Saved data entries
┄┄┄┄┄┄┄┄┄┄┄┄┄┄┄┄┄┄┄┄
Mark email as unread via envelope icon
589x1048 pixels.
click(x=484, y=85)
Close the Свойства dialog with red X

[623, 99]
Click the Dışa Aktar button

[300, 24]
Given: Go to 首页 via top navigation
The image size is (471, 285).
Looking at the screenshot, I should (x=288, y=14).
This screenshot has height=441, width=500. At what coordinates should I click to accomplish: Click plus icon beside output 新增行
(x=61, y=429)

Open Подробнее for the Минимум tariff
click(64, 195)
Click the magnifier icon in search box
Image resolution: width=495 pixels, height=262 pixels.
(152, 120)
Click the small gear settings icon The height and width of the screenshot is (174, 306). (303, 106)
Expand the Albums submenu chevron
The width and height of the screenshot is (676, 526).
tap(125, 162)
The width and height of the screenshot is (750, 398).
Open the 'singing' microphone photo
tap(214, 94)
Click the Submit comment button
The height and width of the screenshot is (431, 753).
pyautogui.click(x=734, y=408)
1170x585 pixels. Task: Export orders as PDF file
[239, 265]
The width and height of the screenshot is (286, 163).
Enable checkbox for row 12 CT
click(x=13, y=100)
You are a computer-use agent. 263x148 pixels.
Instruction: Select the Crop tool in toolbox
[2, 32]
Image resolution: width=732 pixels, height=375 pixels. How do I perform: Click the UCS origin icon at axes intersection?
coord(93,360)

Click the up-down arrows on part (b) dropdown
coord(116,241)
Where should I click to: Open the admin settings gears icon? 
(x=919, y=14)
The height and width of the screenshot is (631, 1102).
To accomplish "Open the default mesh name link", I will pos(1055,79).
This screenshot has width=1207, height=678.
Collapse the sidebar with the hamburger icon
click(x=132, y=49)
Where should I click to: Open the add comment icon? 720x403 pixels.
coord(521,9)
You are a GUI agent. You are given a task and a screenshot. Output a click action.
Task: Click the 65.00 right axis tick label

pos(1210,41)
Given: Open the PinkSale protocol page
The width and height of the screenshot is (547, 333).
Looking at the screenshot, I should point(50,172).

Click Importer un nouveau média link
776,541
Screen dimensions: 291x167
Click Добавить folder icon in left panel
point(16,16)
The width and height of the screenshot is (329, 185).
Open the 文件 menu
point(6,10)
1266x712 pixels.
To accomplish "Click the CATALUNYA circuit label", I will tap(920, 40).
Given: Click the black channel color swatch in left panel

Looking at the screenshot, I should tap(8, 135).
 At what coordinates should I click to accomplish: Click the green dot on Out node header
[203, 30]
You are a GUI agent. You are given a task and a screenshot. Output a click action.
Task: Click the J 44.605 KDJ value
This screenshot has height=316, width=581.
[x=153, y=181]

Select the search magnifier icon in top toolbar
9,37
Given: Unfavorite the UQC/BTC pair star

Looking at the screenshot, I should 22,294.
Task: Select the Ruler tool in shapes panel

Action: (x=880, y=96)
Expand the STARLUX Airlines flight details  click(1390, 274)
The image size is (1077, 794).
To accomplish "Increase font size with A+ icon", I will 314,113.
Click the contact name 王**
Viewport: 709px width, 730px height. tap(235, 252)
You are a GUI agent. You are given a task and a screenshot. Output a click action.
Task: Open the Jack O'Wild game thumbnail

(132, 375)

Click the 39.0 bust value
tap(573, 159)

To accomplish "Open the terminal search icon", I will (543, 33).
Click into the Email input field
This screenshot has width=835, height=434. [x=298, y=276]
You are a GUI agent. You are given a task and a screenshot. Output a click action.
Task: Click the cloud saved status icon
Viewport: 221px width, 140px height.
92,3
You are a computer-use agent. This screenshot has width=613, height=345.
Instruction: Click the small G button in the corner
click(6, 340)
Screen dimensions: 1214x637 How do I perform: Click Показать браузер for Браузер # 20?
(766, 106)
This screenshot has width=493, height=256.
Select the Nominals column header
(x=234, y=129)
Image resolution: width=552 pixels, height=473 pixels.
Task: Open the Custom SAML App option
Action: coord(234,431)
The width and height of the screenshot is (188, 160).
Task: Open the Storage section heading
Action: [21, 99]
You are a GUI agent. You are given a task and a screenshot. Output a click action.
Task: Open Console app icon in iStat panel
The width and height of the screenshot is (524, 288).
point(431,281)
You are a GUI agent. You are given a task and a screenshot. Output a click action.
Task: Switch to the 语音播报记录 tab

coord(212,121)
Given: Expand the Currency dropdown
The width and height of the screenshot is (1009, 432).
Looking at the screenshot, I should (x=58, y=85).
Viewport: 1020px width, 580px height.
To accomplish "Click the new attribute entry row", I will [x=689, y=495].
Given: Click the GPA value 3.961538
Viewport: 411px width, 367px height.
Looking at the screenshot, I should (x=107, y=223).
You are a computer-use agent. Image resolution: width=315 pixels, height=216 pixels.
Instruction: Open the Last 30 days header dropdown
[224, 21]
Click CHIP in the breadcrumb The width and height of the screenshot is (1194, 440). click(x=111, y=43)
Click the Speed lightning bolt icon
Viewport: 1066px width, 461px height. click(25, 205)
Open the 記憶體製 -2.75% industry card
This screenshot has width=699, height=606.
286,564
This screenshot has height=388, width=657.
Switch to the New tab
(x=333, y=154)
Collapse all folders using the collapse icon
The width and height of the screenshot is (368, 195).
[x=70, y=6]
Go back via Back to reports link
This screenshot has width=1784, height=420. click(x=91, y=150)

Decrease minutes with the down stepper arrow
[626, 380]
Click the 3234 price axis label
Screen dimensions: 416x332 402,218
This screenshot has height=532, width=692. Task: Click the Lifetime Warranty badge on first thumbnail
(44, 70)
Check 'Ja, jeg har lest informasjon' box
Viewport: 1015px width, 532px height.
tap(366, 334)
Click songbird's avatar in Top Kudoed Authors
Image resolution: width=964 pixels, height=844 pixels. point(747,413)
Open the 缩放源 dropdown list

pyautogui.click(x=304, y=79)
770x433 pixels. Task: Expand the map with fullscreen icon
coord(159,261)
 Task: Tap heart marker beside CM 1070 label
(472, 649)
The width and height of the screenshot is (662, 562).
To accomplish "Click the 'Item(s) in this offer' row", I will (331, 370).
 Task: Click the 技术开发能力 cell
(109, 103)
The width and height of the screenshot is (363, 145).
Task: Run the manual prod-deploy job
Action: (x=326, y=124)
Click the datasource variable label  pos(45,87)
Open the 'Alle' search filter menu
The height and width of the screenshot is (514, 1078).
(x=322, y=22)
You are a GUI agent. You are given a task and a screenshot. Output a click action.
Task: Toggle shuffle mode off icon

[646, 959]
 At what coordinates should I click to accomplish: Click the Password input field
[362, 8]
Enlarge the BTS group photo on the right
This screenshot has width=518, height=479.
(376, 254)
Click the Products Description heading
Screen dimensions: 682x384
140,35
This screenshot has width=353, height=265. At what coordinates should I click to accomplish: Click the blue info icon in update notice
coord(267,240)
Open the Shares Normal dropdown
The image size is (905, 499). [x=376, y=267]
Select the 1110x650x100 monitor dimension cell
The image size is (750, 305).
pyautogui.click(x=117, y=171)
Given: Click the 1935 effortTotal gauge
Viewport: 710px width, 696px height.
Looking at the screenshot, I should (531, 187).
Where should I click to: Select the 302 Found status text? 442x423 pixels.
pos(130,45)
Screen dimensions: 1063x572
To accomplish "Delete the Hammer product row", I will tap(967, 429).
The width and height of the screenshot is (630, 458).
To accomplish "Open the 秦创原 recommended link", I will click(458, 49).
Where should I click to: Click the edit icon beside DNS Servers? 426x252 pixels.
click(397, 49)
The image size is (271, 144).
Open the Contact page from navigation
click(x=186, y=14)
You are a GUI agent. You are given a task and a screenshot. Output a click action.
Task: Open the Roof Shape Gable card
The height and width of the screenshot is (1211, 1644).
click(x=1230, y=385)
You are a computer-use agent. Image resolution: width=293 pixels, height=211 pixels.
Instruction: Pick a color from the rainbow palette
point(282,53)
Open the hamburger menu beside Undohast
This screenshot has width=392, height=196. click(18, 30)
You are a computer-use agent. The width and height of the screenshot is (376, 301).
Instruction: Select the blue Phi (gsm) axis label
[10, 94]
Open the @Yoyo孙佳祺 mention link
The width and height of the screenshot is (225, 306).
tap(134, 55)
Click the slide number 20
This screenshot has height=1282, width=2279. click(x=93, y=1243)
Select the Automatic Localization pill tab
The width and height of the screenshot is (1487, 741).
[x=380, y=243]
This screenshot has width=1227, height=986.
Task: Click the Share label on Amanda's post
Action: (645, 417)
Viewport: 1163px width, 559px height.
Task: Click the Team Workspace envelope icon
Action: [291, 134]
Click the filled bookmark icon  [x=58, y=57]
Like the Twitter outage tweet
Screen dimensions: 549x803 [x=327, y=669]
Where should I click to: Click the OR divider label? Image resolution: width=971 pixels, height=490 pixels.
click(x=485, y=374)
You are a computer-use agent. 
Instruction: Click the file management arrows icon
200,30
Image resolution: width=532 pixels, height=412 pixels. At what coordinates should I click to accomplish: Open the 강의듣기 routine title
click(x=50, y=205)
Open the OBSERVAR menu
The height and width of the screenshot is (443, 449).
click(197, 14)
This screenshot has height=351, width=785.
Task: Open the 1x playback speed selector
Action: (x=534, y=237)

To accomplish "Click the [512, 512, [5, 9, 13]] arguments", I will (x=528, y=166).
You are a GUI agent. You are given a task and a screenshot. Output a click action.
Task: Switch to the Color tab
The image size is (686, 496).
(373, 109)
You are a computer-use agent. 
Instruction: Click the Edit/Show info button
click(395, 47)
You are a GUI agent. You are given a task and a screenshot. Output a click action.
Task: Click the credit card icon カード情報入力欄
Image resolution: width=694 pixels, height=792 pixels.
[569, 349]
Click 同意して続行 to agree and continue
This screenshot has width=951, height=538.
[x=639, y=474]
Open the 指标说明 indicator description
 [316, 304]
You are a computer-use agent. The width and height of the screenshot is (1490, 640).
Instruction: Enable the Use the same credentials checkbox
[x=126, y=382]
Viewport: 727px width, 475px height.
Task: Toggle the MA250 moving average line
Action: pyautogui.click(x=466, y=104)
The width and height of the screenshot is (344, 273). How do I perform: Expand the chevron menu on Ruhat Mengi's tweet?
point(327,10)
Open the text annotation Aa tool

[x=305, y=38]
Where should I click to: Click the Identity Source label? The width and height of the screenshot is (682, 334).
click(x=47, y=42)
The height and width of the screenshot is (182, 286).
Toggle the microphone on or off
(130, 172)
┄┄┄┄┄┄┄┄┄┄┄┄┄┄┄┄┄┄┄┄
Arrange the records as a JSON list of strings, one string per line, with blank lines left out, starting at the line that contains "Open the OBSERVAR menu" and ending at the end of the records.

REPLY
[
  "Open the OBSERVAR menu",
  "The height and width of the screenshot is (443, 449).",
  "click(197, 14)",
  "This screenshot has height=351, width=785.",
  "Task: Open the 1x playback speed selector",
  "Action: (x=534, y=237)",
  "To accomplish \"Click the [512, 512, [5, 9, 13]] arguments\", I will (x=528, y=166).",
  "You are a GUI agent. You are given a task and a screenshot. Output a click action.",
  "Task: Switch to the Color tab",
  "The image size is (686, 496).",
  "(373, 109)",
  "You are a computer-use agent. ",
  "Instruction: Click the Edit/Show info button",
  "click(395, 47)",
  "You are a GUI agent. You are given a task and a screenshot. Output a click action.",
  "Task: Click the credit card icon カード情報入力欄",
  "Image resolution: width=694 pixels, height=792 pixels.",
  "[569, 349]",
  "Click 同意して続行 to agree and continue",
  "This screenshot has width=951, height=538.",
  "[x=639, y=474]",
  "Open the 指标说明 indicator description",
  " [316, 304]",
  "You are a computer-use agent. The width and height of the screenshot is (1490, 640).",
  "Instruction: Enable the Use the same credentials checkbox",
  "[x=126, y=382]",
  "Viewport: 727px width, 475px height.",
  "Task: Toggle the MA250 moving average line",
  "Action: pyautogui.click(x=466, y=104)",
  "The width and height of the screenshot is (344, 273). How do I perform: Expand the chevron menu on Ruhat Mengi's tweet?",
  "point(327,10)",
  "Open the text annotation Aa tool",
  "[x=305, y=38]",
  "Where should I click to: Click the Identity Source label? The width and height of the screenshot is (682, 334).",
  "click(x=47, y=42)",
  "The height and width of the screenshot is (182, 286).",
  "Toggle the microphone on or off",
  "(130, 172)"
]